**What is needed**
Your answer should hold only the line containing "Instruction: Select the" and each line that follows it in the listing, copied exactly.

**Recorded data**
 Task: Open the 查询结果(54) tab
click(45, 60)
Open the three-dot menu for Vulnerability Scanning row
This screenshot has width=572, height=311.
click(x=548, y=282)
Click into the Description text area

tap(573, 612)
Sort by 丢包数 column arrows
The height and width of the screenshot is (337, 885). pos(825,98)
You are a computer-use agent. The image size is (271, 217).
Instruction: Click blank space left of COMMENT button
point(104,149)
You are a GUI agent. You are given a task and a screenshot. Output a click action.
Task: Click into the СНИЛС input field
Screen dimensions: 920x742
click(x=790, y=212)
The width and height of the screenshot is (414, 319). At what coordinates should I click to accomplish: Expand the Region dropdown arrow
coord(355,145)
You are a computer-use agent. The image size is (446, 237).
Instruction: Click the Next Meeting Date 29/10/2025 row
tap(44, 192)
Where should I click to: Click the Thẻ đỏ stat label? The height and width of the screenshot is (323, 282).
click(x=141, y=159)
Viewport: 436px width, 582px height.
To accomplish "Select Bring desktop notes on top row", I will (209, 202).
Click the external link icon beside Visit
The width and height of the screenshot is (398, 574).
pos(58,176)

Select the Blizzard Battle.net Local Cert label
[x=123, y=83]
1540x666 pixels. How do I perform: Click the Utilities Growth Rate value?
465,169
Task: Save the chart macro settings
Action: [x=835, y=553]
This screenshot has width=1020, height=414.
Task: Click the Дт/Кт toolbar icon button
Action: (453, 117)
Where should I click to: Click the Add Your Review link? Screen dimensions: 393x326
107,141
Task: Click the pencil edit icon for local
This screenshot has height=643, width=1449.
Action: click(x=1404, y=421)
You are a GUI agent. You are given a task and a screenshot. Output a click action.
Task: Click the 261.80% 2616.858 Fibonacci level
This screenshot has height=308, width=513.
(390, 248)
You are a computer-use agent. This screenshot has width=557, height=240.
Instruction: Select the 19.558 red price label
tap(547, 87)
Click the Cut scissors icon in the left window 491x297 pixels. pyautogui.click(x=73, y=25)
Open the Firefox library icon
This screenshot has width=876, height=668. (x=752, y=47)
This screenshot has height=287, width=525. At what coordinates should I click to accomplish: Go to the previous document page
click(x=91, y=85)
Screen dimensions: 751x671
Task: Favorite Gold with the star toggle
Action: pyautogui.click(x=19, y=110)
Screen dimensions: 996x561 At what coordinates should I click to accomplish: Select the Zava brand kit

**Your solution**
Instruction: Select the 19.558 red price label
tap(547, 87)
Click the Cut scissors icon in the left window 491x297 pixels. pyautogui.click(x=73, y=25)
Open the Firefox library icon
This screenshot has width=876, height=668. (x=752, y=47)
This screenshot has height=287, width=525. At what coordinates should I click to accomplish: Go to the previous document page
click(x=91, y=85)
Screen dimensions: 751x671
Task: Favorite Gold with the star toggle
Action: pyautogui.click(x=19, y=110)
Screen dimensions: 996x561 At what coordinates should I click to accomplish: Select the Zava brand kit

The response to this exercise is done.